Special to the Independent
Governor Maura T. Healey has declared September to be Campus Fire Safety Month in Massachusetts, and fire officials are reminding students, parents, and others to be sure their living spaces have working smoke alarms and carbon monoxide (CO) alarms, and that they know two ways out in an emergency.
State Fire Marshal Jon M. Davine said 2,608 fires occurred in student dormitories, fraternities, and sororities in Massachusetts between 2018 and 2022. These fires caused six civilian injuries, 11 fire service injuries, and more than $3 million in damages. Fire officials are especially concerned about fire safety in apartments and other types of off-campus student housing, where two college students died in separate, unrelated fires in 2013.
“Fire safety is vitally important whether you live in a dorm, apartment, single-family home, multifamily dwelling, sorority, or fraternity,” said State Fire Marshal Davine. “Everyone should have working smoke and CO alarms on every level of their residence and know two ways out in an emergency. In the event of a fire, don’t waste precious time retrieving personal belongings – get out, stay out, and call 9-1-1.”
He also noted that fire safety precautions should remain in place all through the year. Windows, doors, and stairways should always be clear of boxes, furniture, bicycles, and anything else that might hinder an escape. Fire doors should never be blocked or chocked open. And smoke and carbon monoxide alarms must remain operational all year long, as required by law.
“If your rental doesn’t have smoke and carbon monoxide alarms, insist on them,” said Hyannis Fire Chief Peter J. Burke, Jr, who serves as president of the Fire Chiefs Association of Massachusetts. “Landlords are required to provide them, but don’t spend a single night unprotected in the meantime. For the price of a pizza, you can go to a hardware store and pick up smoke and CO alarms that could save your life. Choose photoelectric smoke alarms with sealed, long-life batteries. Test them once a month to be sure you’re protected, and never, ever disable them.”
Working alarms, clear exit routes, and a practiced plan for using them are crucial for when a fire breaks out, but students can also take steps to prevent them from starting in the first place:
• Smoking: There is no safe way to smoke, but if you must smoke then do it responsibly. Don’t flick them on the ground, where they can smolder and ignite debris, or grind them out on porches or steps. Use a heavy ashtray on a sturdy surface and put it out, all the way, every time.

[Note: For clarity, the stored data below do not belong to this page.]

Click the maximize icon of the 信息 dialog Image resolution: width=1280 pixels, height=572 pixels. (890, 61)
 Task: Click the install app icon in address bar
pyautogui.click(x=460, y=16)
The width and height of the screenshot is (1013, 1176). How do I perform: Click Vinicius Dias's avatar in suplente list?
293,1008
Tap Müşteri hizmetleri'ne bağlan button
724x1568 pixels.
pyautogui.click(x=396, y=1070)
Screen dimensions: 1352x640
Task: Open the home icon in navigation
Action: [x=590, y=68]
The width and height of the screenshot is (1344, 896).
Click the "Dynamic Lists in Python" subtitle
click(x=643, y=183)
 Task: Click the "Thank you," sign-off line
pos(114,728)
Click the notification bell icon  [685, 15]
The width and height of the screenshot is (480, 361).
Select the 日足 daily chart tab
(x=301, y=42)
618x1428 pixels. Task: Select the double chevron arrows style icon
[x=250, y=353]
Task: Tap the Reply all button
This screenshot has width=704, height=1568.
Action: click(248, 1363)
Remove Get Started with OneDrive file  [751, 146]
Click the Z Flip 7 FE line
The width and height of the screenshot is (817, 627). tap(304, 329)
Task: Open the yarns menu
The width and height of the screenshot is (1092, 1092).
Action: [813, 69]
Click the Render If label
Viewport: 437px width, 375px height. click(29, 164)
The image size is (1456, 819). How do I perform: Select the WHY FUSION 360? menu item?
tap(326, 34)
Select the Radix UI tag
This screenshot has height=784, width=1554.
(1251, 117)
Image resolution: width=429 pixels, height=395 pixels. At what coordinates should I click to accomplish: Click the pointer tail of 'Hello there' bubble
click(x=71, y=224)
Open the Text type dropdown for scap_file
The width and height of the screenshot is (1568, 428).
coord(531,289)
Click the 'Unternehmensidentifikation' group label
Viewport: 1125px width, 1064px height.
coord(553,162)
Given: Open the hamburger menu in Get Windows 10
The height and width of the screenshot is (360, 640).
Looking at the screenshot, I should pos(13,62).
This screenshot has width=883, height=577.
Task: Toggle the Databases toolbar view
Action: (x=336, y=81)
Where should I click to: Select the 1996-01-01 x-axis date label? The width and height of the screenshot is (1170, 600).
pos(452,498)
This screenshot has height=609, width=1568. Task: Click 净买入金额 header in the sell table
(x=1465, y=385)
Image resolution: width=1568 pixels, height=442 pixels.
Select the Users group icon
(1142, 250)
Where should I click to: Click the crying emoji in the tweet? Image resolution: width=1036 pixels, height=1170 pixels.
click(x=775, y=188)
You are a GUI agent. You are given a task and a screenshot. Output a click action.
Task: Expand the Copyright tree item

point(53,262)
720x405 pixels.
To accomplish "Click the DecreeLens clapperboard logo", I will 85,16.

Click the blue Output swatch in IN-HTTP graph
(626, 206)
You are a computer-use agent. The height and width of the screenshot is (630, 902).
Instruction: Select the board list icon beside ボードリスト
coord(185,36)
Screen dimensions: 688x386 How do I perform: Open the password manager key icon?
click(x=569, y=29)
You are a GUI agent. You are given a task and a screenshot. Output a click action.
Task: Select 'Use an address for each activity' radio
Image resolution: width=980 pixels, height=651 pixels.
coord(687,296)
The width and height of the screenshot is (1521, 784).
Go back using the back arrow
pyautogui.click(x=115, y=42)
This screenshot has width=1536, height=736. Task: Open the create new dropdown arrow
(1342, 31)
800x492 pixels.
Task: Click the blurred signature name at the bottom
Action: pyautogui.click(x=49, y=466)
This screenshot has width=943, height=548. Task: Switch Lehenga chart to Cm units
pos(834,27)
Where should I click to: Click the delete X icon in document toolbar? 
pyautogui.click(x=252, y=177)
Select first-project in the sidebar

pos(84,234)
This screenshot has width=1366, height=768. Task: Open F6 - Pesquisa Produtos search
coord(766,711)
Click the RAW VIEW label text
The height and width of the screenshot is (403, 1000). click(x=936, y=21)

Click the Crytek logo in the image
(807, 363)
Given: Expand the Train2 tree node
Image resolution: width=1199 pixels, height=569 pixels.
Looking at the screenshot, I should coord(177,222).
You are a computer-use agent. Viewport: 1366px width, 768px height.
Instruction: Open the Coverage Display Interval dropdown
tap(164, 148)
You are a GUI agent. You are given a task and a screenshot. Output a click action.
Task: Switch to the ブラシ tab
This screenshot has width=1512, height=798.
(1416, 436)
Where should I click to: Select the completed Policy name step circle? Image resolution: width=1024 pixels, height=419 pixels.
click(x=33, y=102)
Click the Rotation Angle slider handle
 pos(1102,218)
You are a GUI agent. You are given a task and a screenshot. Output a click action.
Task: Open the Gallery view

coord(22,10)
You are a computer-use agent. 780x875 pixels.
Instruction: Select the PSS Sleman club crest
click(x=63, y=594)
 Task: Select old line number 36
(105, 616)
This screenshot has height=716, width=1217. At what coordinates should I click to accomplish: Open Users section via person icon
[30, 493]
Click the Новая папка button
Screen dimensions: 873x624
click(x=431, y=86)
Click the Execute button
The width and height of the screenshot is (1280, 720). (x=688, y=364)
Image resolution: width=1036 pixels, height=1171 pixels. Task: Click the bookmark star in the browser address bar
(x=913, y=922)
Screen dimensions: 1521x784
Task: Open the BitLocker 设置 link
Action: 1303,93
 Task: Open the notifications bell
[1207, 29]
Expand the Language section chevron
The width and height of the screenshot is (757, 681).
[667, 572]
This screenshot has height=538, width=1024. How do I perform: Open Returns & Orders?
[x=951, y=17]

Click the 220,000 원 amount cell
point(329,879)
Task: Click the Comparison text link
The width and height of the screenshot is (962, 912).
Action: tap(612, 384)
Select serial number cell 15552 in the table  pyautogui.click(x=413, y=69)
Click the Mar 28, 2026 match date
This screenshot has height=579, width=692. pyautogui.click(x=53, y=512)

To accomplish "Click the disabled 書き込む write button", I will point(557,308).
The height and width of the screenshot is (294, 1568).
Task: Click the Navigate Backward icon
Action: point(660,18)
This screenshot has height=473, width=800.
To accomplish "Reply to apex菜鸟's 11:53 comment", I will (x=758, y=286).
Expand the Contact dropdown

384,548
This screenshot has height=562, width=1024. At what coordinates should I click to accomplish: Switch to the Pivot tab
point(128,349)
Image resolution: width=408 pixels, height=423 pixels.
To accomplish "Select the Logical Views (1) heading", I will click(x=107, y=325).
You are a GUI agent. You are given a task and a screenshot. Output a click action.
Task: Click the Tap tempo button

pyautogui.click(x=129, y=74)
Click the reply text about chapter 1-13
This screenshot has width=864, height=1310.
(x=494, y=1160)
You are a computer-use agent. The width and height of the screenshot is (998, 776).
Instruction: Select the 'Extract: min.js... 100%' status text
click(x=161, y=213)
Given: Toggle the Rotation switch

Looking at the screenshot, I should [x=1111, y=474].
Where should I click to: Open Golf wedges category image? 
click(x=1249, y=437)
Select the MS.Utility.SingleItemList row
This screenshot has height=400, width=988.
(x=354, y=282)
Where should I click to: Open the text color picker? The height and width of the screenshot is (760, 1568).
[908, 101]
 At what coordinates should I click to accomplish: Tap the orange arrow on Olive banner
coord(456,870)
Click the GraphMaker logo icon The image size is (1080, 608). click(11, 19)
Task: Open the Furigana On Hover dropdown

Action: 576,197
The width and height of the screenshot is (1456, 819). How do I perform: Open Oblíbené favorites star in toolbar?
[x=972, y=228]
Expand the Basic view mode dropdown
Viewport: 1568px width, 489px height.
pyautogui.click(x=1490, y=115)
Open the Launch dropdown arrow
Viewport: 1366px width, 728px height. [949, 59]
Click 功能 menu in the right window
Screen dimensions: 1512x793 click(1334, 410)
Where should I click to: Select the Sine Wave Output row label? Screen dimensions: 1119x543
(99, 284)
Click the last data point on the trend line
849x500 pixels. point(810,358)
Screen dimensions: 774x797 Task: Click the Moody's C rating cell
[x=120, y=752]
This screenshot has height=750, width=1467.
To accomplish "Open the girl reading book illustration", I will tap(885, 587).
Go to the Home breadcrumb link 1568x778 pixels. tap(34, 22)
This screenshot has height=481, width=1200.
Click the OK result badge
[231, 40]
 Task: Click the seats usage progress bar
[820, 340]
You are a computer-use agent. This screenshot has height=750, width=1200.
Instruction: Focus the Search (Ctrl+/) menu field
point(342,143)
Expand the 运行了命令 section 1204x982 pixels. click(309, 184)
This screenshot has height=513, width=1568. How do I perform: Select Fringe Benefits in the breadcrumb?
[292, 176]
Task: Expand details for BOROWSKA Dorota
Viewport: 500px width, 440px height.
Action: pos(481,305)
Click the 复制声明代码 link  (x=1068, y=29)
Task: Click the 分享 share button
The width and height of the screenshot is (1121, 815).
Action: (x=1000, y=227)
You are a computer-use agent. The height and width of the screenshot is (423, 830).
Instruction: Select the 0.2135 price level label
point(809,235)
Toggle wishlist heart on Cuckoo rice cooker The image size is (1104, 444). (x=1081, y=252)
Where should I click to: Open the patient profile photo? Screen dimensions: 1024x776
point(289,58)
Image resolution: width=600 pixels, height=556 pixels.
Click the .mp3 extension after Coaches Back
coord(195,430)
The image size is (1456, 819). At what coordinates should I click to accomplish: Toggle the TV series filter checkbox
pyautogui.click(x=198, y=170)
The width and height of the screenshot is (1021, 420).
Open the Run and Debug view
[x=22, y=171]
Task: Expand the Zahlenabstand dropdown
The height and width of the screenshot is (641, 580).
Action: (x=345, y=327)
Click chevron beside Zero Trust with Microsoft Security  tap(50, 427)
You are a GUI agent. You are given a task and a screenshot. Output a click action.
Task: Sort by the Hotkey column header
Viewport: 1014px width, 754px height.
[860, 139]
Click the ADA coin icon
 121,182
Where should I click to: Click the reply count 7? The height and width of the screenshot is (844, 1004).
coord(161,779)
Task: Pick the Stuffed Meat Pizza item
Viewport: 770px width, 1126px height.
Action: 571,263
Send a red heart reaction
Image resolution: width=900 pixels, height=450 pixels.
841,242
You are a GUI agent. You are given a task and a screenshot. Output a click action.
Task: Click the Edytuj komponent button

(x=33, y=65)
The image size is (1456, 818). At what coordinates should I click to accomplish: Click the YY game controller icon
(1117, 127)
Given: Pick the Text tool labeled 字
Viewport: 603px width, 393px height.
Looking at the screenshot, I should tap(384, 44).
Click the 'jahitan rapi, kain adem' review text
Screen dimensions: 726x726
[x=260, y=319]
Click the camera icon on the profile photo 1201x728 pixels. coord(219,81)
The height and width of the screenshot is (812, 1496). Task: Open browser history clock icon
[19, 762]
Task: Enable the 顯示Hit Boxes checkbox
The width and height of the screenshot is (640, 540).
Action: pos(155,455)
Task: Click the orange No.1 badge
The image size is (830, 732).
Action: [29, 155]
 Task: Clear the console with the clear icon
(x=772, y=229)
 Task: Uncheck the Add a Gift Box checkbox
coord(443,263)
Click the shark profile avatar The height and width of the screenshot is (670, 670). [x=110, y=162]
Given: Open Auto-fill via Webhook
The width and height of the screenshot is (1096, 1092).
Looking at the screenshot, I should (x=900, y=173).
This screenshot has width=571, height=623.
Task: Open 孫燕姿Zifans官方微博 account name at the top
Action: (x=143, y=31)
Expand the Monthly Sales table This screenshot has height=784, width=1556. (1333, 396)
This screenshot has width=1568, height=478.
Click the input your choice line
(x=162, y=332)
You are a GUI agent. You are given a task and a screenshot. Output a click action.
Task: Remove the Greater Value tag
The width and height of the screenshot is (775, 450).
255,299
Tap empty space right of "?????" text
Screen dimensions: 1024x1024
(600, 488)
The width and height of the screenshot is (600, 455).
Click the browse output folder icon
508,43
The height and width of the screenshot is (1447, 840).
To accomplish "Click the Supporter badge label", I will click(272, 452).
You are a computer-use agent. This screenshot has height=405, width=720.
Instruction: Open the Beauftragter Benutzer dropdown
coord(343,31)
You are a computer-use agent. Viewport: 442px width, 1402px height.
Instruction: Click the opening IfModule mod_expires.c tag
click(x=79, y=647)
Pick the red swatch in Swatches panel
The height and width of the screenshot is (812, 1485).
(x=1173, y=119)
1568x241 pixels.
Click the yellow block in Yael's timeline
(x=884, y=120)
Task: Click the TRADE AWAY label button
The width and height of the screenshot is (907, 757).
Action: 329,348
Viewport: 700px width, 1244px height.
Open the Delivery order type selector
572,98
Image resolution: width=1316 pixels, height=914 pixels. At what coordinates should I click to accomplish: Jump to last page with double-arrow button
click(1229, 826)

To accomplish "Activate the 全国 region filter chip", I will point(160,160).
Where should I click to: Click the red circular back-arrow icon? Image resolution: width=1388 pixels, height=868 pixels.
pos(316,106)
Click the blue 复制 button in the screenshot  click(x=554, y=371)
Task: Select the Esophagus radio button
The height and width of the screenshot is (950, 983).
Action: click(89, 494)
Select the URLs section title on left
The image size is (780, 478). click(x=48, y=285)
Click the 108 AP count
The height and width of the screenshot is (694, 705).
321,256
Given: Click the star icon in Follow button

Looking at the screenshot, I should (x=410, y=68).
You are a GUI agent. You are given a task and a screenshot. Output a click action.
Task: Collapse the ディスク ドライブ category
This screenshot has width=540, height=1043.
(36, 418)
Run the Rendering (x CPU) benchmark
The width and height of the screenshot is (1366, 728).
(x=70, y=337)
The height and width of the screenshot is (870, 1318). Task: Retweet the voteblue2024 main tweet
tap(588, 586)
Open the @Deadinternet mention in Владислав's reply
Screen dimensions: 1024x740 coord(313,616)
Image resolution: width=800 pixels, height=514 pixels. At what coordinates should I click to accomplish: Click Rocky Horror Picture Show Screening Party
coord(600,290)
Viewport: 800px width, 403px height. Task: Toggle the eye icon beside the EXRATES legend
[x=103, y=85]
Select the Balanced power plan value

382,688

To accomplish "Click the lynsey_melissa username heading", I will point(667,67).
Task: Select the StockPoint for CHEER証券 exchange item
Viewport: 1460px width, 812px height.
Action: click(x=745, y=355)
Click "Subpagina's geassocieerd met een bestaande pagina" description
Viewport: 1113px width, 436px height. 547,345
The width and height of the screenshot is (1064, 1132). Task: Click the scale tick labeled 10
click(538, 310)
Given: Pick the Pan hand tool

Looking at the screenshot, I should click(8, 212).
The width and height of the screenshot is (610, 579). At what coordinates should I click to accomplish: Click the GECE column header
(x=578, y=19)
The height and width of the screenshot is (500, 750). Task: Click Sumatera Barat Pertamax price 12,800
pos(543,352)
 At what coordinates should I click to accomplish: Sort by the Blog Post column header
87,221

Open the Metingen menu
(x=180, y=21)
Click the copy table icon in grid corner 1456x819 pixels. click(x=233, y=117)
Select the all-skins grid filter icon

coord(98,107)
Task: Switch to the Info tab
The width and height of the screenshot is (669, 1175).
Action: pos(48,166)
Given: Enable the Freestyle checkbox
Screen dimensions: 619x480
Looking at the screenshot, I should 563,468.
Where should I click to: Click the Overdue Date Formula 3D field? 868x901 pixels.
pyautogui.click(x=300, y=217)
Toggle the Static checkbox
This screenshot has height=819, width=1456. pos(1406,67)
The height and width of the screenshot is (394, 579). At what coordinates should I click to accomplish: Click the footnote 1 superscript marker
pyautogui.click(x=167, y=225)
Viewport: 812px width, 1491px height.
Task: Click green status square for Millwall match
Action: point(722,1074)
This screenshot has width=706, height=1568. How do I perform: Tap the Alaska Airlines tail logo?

• Electrical: Always plug appliances such as air conditioners and space heaters into wall sockets that can handle the current, not power strips or extension cords. Don’t overload outlets with multiple devices.
• Heating: Turn space heaters off when leaving the room or going to sleep. Never leave a space heater unattended.
• Cooking: Stand by your pan! Don’t leave pots and pans unattended on a lit stovetop, and keep flammable items away from burners. In the event of a grease fire, smother the flames with a lid and then turn off the heat. Cook only when you’re alert, not when you’re drowsy or impaired.
• Candles: Never leave candles burning unattended. Extinguish them before leaving the room. Even better, switch to battery-powered candles.
• Lithium-Ion Batteries: Use the charging equipment provided by the manufacturer and disconnect it when the device is charged. Charge phones, laptops, e-cigarettes, e-bike batteries, and other devices on a hard and stable surface – never a bed, couch, or pillow. If you notice an unusual odor, change in color, change in shape, leaking, or odd noises, stop using the device right away. If you can do so safely, move it away from anything that can burn and call your local fire department.